La bellezza salverà il tennis?

«La bellezza salverà il mondo». L’insoluto disaccordo che da oltre cent’anni divide i saggisti nell’interpretare questo passo proveniente dal capolavoro di Fedor Dostoevskij, “L’idiota”, ha ingigantito l’ambiguità in esso celata. Questa misteriosa frase, che appare nel testo originale sotto forma di domanda e non di affermazione, scritta nella lingua del romanziere russo, lo slavo ecclesiastico, ne accresce la doppiezza in quanto il termine “Mir” in russo può significare sia mondo che pace intingendo la parola “krasotà”, bellezza, di un valore che la lega imprescindibilmente al bene, alla bontà.

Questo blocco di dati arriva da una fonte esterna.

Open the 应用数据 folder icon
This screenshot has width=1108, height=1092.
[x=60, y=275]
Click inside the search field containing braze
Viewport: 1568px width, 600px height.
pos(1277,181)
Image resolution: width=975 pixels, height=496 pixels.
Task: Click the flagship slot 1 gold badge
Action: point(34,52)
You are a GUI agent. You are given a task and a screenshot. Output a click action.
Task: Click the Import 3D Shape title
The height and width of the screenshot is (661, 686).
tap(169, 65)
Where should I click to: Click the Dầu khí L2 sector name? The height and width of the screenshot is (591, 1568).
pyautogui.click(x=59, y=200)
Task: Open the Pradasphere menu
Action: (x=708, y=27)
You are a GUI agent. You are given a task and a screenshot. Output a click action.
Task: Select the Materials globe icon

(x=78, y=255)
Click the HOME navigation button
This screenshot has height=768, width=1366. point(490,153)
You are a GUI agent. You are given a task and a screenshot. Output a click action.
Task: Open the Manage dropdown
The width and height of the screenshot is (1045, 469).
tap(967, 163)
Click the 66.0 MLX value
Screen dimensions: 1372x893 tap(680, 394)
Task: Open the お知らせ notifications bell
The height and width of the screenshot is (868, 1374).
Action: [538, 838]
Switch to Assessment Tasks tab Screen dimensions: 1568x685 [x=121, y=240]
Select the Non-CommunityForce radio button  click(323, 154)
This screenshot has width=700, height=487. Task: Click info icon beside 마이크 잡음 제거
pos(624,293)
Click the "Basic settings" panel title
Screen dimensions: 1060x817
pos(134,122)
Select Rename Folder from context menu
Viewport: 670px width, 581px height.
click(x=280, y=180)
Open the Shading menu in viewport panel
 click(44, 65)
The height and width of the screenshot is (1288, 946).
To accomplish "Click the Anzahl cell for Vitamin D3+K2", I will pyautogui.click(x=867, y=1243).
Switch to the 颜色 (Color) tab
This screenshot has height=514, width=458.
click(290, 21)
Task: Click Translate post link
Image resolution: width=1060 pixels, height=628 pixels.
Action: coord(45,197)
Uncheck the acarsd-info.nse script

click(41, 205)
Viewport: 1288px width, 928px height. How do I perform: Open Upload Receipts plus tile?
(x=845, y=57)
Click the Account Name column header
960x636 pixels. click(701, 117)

Il Roland Garros ha incornato per la decima volta Rafael Nadal, il Re Sole, un eroe poliedrico spinto da una commuovente abnegazione, forgiato da un mix di talenti talmente contrastanti da creare intorno alla sua figura una serie di enigmi di cui nemmeno la Sfinge detiene le risposte. Lo spagnolo è il rinato che a Parigi ha oscurato il precedente record di Bjorn Borg per arrivare a battere persino sé stesso, per poi ribattersi ancora, è il guerriero che ha saputo risollevarsi svariate volte da morte certa con l’umiltà che caratterizza i cavalieri valorosi e per questo appare inestimabilmente bello.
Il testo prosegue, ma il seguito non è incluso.